Je suis née au début des années 80. C’était une époque pendant laquelle même les parents psychorigides (et je disposais de deux particulièrement intéressants specimens que je pouvais observer à loisir) ne donnaient pas dans la surprotection.
On laissait les enfants se faire quelques bleus, au propre comme au figuré, sans craindre les dommages irréversibles. Parfois peut-être à tort. Souvent parce que, soyons francs, un enfant est plus résistant qu’on ne veut bien le dire, et que surtout, la résistance, ça se construit. Inutile de le faire vivre dans une bulle de plastique en espérant préserver son innocence et ses genoux jusqu’au moment où il sera un adulte fort et vaillant : dans les faits, les années 80 pensaient plutôt qu’on devenait un adulte fort et vaillant parce qu’on avait profité de l’enfance pour s’amuser, se tester et se construire.

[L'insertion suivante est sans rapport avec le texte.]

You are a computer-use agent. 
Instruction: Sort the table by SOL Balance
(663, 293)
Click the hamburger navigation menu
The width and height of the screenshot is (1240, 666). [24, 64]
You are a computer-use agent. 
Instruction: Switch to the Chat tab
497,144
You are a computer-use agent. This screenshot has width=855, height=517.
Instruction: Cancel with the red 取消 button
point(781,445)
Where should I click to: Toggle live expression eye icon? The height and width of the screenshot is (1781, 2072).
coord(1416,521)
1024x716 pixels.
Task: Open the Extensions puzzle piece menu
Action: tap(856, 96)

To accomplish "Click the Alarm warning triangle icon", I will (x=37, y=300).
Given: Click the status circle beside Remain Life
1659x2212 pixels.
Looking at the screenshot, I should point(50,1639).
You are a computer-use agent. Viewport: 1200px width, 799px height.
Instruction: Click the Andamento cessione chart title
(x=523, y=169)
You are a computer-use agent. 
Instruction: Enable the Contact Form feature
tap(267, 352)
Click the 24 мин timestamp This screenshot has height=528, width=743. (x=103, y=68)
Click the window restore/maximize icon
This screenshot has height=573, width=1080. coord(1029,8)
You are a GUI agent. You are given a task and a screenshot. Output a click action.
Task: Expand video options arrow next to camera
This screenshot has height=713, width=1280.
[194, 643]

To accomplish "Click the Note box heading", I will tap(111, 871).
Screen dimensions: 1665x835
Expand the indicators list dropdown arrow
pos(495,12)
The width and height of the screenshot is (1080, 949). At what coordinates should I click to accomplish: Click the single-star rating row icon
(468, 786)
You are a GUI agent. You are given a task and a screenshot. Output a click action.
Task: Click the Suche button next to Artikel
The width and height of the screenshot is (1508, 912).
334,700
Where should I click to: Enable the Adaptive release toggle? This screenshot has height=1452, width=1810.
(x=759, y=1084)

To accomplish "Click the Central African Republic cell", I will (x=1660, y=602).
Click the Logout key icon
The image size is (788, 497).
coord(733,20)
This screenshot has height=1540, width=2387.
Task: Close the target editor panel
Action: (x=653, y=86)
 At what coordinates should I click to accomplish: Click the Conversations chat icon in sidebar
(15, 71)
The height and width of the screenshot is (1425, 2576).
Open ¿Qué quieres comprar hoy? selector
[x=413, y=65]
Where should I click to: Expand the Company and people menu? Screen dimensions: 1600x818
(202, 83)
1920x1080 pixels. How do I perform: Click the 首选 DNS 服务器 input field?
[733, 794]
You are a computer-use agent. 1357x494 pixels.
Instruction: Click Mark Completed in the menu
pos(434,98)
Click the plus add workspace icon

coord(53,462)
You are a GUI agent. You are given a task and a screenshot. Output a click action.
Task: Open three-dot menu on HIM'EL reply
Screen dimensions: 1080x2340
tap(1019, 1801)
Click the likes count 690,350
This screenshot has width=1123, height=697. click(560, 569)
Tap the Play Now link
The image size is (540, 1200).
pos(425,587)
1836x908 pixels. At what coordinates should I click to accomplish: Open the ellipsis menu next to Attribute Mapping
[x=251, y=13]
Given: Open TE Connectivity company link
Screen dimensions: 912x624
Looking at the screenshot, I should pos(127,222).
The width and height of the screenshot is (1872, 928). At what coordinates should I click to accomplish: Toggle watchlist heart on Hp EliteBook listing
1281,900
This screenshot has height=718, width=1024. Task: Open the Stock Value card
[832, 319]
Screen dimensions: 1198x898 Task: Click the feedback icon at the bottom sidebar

On n’hésitait pas à disputer les gamins qui ne bossaient pas en classe, plutôt que de reprocher les notes aux enseignants ; on fumait près des enfants sans trop se formaliser ; on n’enfermait pas les gamins à double-tour par peur du Croque-Mitaine ; les enfants roulaient en vélo sans casque, sans genouillères, sans coudières ; ils s’aventuraient bien au-delà du champs de vision de leur maman qui leur donnait un couvre-feu en espérant qu’ils le respectent, ce qu’ils ne faisaient pas, et plutôt que d’avertir la police au bout de douze secondes, ils se faisaient méchamment remonter les bretelles au retour ; on se prenait une petite morniffle quand on dépassait les bornes sans que les parents ne tournent compulsivement les pages de leur Dolto de peur d’avoir traumatisé Junior à vie ; on regardait la télévision avec les adultes et il n’était pas rare de tomber sur deux paires de Coco Girls légèrement polissonnes ; des films et des livres sont sortis pendant cette période, destinés pour tout ou partie aux enfants, et ils n’étaient pas forcément très gais (je me souviens avoir été voir L’Ours avec le centre aéré, avoir découvert Brisby et le Secret de Nimh puis quelques années plus tard, L’incroyable voyage avec mes parents et ma petite soeur, etc…), et de toute façon, les adultes ne cherchaient pas à tout prix à nous faire regarder des choses « de notre âge ».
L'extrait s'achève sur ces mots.